The organization also said it has “undertaken a number of steps to address the facts of the Jenner report," which the Blackhawks called "troubling to say the least."

Jenner & Block is the Chicago law firm that was commissioned by the Blackhawks this summer to investigate Beach’s allegations. On Oct. 27, the firm released a report outlining how Blackhawks management and coaching staff declined to report to police sexual assault allegations against then-video coach Brad Aldrich in May 2010. 

After Aldrich quietly left the team, he was given a day with the Stanley Cup, moved between hockey jobs, and in 2013 worked as a volunteer coach in Houghton, Michigan, where he sexually assaulted a then-16-year-old player. He was sentenced to nine months in jail.

In its motion to dismiss Beach’s lawsuit, the team wrote that it has “committed to pursue a reasonable resolution of the issues raised by Mr. Beach as a moral imperative rather than a legal obligation.”

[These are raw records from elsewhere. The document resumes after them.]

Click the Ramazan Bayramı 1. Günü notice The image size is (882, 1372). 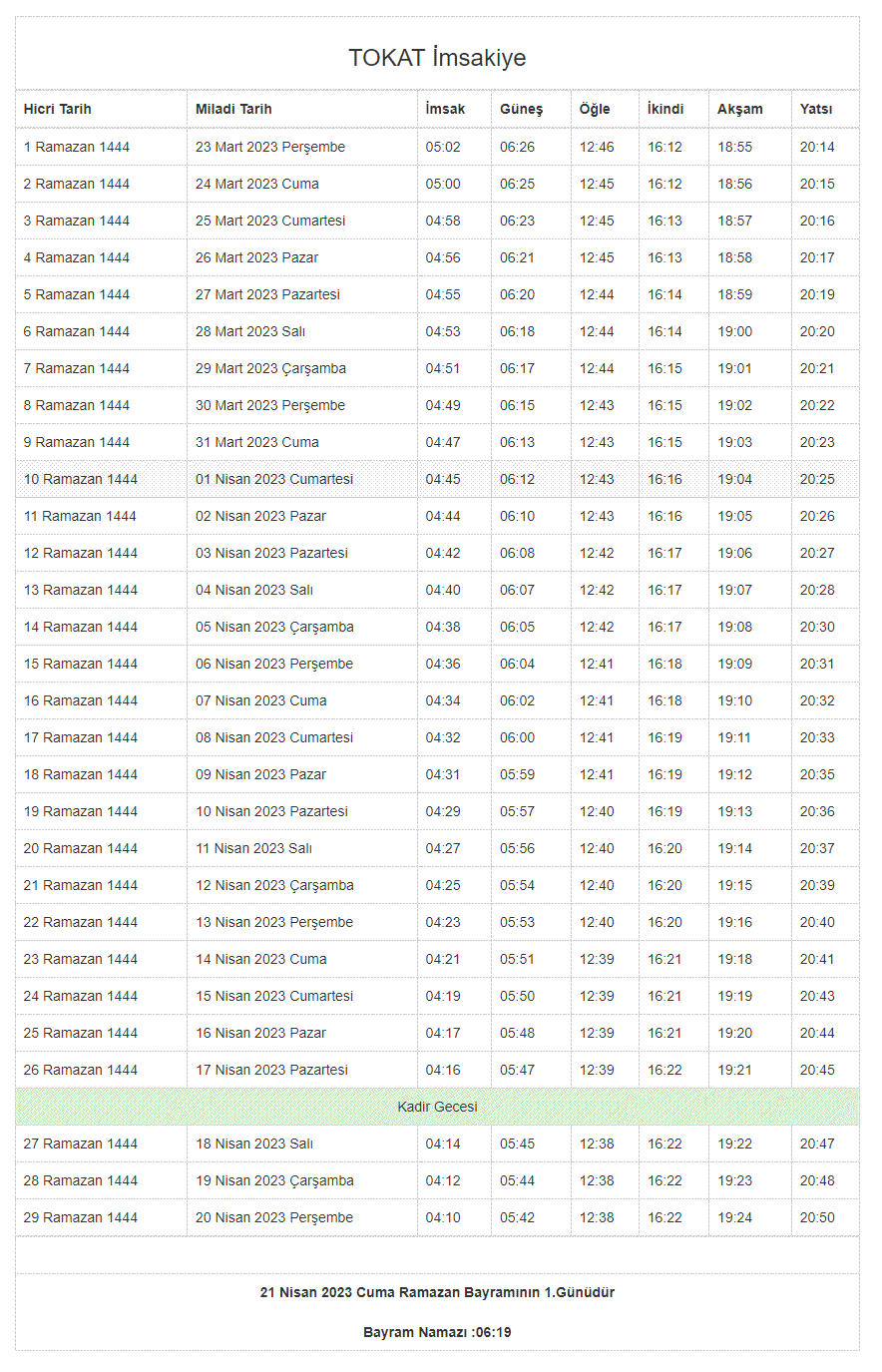click(x=437, y=1292)
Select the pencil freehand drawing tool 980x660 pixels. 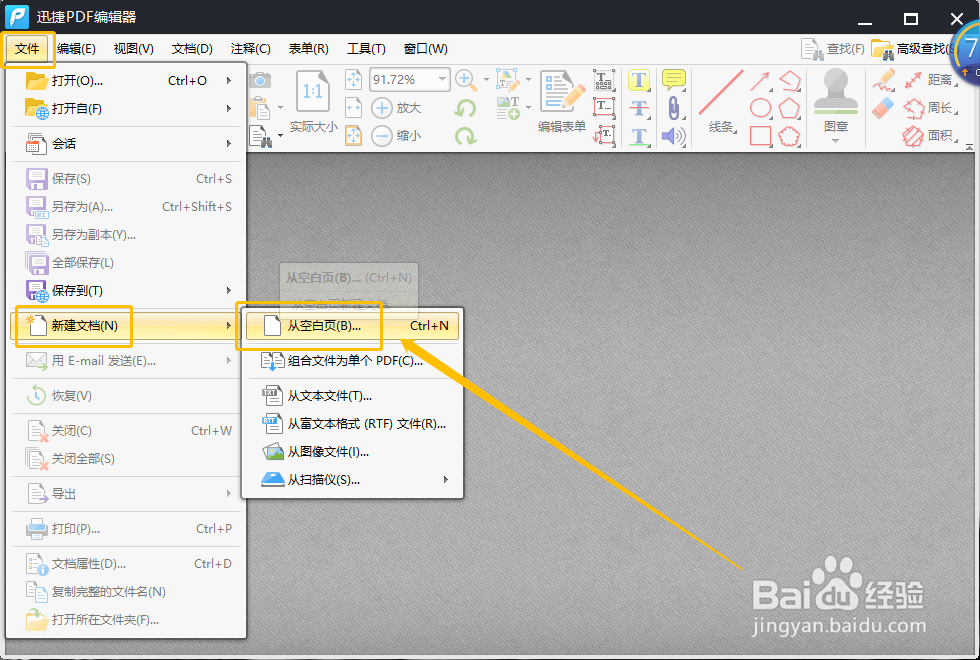884,80
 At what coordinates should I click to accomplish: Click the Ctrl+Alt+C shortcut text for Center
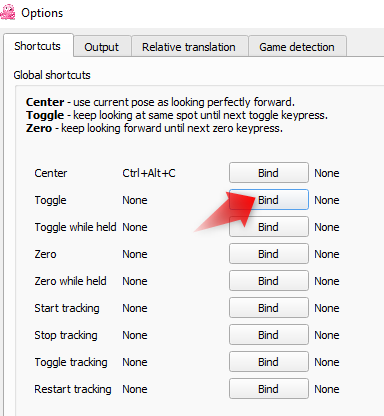[x=149, y=173]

The Blackhawks argue that according to statute of limitations laws, an individual seeking damages for a personal injury has two years from the date of an injury to file a lawsuit. The only exception to that rule, the team says, is for victims of childhood sexual abuse.

Beach alleges he was assaulted by Aldrich during the 2010 Stanley Cup playoffs, when he was 20. He filed his lawsuit in May 2021.

“Mr. Beach argues that his failure to timely file this lawsuit is excused because he repressed memories of the assault, but this claim cannot toll the statute of limitations,” the Blackhawks wrote in their motion.

“Despite the passage of more than a decade since the alleged sexual assault and repeated instances in which he dealt with consequences from the incident, Mr. Beach argues that his claims are timely because he repressed memories relating to the sexual assault until July 2019, when his memories ‘were revived by learning that Aldrich had been arrested and sentenced in a subsequent sexual assault case,’” the team wrote.

"Mr. Beach knew immediately in May 2010 that he had been assaulted; that the assault was wrongful; and that he had been harmed by it. He cannot toll the statute of limitations by claiming repressed memory."

It's unlikely that a judge will rule on the Blackhawks' motion to dismiss before the Dec. 15 settlement conference.